**Data shown**
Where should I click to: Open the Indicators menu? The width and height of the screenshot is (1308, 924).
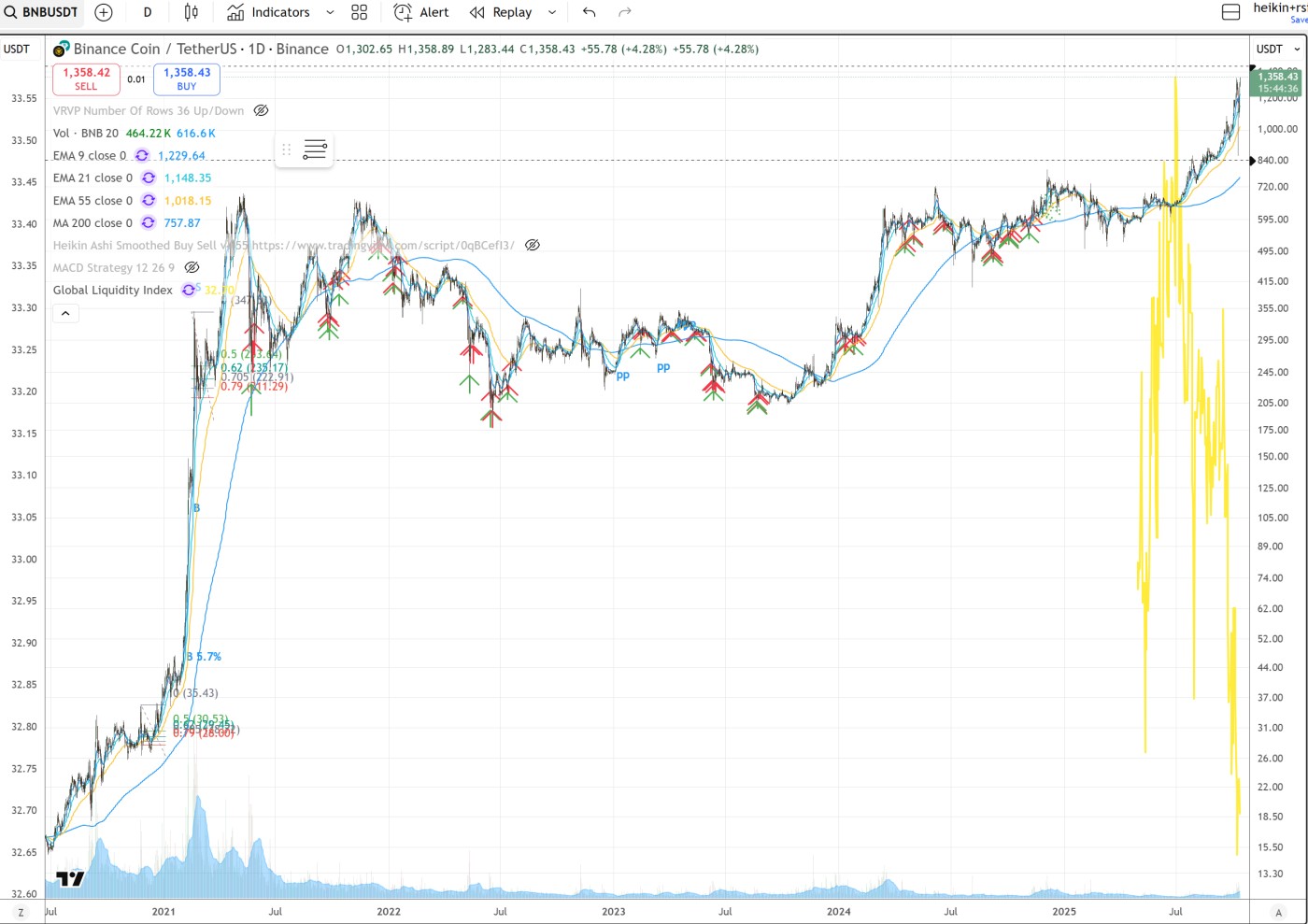pyautogui.click(x=269, y=12)
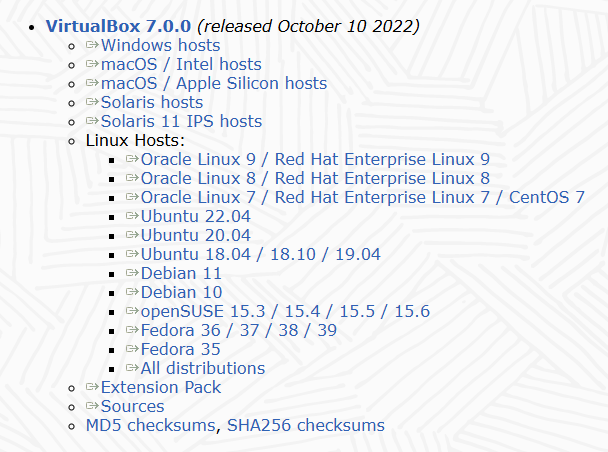The width and height of the screenshot is (608, 452).
Task: Open the openSUSE 15.3–15.6 download
Action: [285, 311]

**Problem statement**
Turn every line of the listing above into a numbered list, skipping blank lines and leaving the pictures out.

**The completed task**
1. Where should I click to: Open the Indicators menu? The width and height of the screenshot is (1308, 924).
2. pyautogui.click(x=269, y=12)
3. The width and height of the screenshot is (608, 452).
4. Task: Open the openSUSE 15.3–15.6 download
5. Action: [285, 311]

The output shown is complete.